Energy injustice examples include:
- ‘energy sacrifice zones’ proximate to energy generation from coal, nuclear, gas, biomass, and hydropower, which disproportionately impact low-income and ethnic communities ;
- the unaffordability of household energy as price rises have rapidly outstripped wage growth with poorer households spending proportionately more on energy;
- significant increases in household energy costs, leading to bill arrears and debts and a rapid rise in disconnections exacerbating the energy impoverishment of poor households;
- unequal access to renewable energy sources to reduce household electricity costs because owner-occupiers with the financial capacity to pay upfront costs are privileged by public policy settings and energy retailers; and
- consumer information, to enable ‘pricing choices’ and ‘better energy management’, mandated by regulation and only internet-accessible is unavailable to many low-income households.
The energy justice discourse overwhelmingly proposes solutions that further affirm the division between the state and economy, while situating the state as enabler of the private (economic) spheres of power. The profit-driven dynamics of the economic sphere remain unchallenged. We contend that this proposed role of the state—emblematic of responses to the COVID-19 pandemic—needs to be re-envisaged.
Energy (in)justice and operationalising state theory
We suggest conceptualising control over production and access to energy as a fundamental tenet of socio-ecological reproduction, facilitated through transforming political and economic social relations to create democratic and collective control across the energy continuum. This does not imply centralised state control over energy provisioning but devolved local (community) control facilitated at least in transition by state actions and financial support.
Critics of our argument may suggest that this will be impossible, ineffective and/or inadequate, or that it simply facilitates ongoing accumulation. In response, we would point to social reproduction arguments about the ways people build capacity to exert material power – moving from present conditions to a future where energy injustice does not preclude people organising towards further ‘participatory parity’. We suggest that energy justice (in the critical sense that we employ here) is foundational to contemporary struggles for better, more secure, and equitable lives.

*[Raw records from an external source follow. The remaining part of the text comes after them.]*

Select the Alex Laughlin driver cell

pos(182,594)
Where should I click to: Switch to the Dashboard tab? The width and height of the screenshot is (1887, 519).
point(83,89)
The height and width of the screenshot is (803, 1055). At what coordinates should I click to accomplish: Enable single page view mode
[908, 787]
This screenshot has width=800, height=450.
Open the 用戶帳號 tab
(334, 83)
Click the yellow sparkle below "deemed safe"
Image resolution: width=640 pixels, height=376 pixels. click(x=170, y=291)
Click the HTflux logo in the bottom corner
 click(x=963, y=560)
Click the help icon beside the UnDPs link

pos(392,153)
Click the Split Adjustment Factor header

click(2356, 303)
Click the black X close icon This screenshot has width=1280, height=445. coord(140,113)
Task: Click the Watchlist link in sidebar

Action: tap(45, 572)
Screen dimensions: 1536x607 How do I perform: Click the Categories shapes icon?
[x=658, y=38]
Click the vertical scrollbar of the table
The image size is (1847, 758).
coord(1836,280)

People asserting collective, democratic control over the energy continuum from production to consumption, at whichever scale appropriate to their needs, opens up spaces for further democratisation and decommodification of their lives.
Conclusion
Invoking the state as a necessary element of progressive strategies in a time of crisis, as does the discursively dominant theorisation, in our view, is useful but inadequate. Rather, we see the state as an historically specific set of social relations articulated according to the struggles over the political economy in its expansive sense. As such, in this neoliberal period, it is both articulated in ways which privilege certain ‘solutions’ (e.g., funding private sector contracting) and riven by internal contradictions. We posit that a relational theorisation of the state allows strategic navigation of its forms and functions.
The reconfiguration of the state that we envisage, illustrated through our example of energy injustice, presents potential pathways for community-led, scholarly and other engagements towards long-term resolutions to crises and complex, extended social and political struggles.